The U.S. Senate has approved a bill aimed at helping the country's small businesses, giving President Barack Obama a political victory in his effort to revive the country's economy.

The Senate passed the bill Thursday with the help of two key votes from opposition Republicans.  It now heads to the U.S. House of Representatives, which is expected to pass the bill and send it to the president to become law.

President Obama says U.S. exports had a bigger-than-expected increase during the past year, which he says will help fight unemployment.

"Obviously working off a low baseline, given the crisis last year, exports are expected to be up, but we are very pleased to see that they are up 18 percent, to where they were a year ago," Mr. Obama said. "And manufacturing exports are up 20 percent, and that is helping put a lot of our people back to work."

The U.S. unemployment rate remains mired at 9.6 percent, which has depressed Mr. Obama's public approval ratings and hampered candidates from his Democratic Party.

The president says one way out of the recession is to sell more American goods and services in other countries.

"The more American companies export, the more they produce," the president said. "And the more they produce, the more people they hire. And that means more jobs - good jobs that often pay as much as 15 percent more than average."

Mr.

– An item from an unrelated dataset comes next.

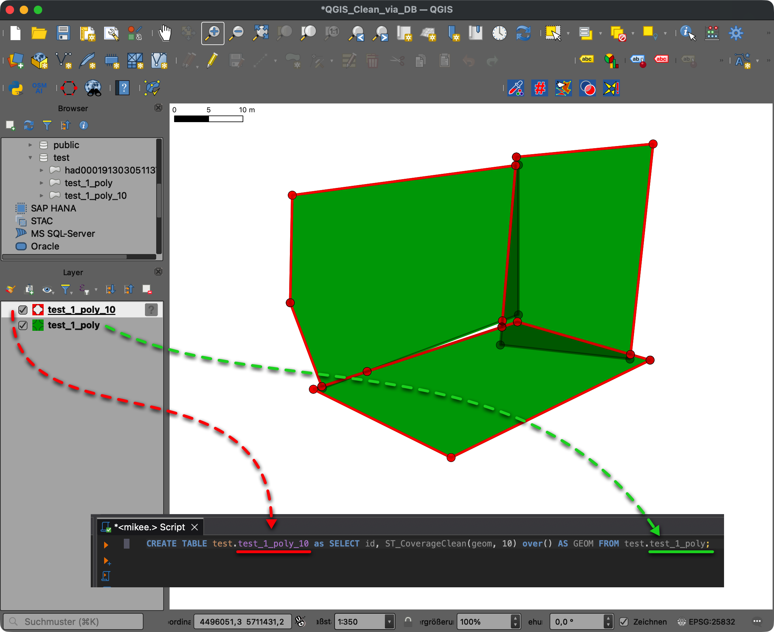Select test_1_poly_10 table in Browser tree
774x632 pixels.
coord(95,195)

Obama spoke Thursday at a meeting of his recently formed export council.

He said his administration is working to resolve outstanding issues on free-trade agreements with South Korea and other countries, and seek congressional approval as soon as possible.

The United States signed free-trade agreements with South Korea, Colombia and Panama during the presidency of George W. Bush, but Congress has not approved them.

Earlier this year, President Obama called for the United States to double its exports within five years. He says that goal can be met.

"These are some of the steps we will pursue to double America's exports over the next five years," Mr. Obama said.  "When I made this initial announcement some were skeptical, but the truth of the matter is that if we are increasing our exports by 14 or 15 percent per year, something that is achievable, then we can meet our goal."

A government report says the United States can meet its goal by conducting more international trade missions, promoting American exports in emerging markets and making small businesses aware of export opportunities.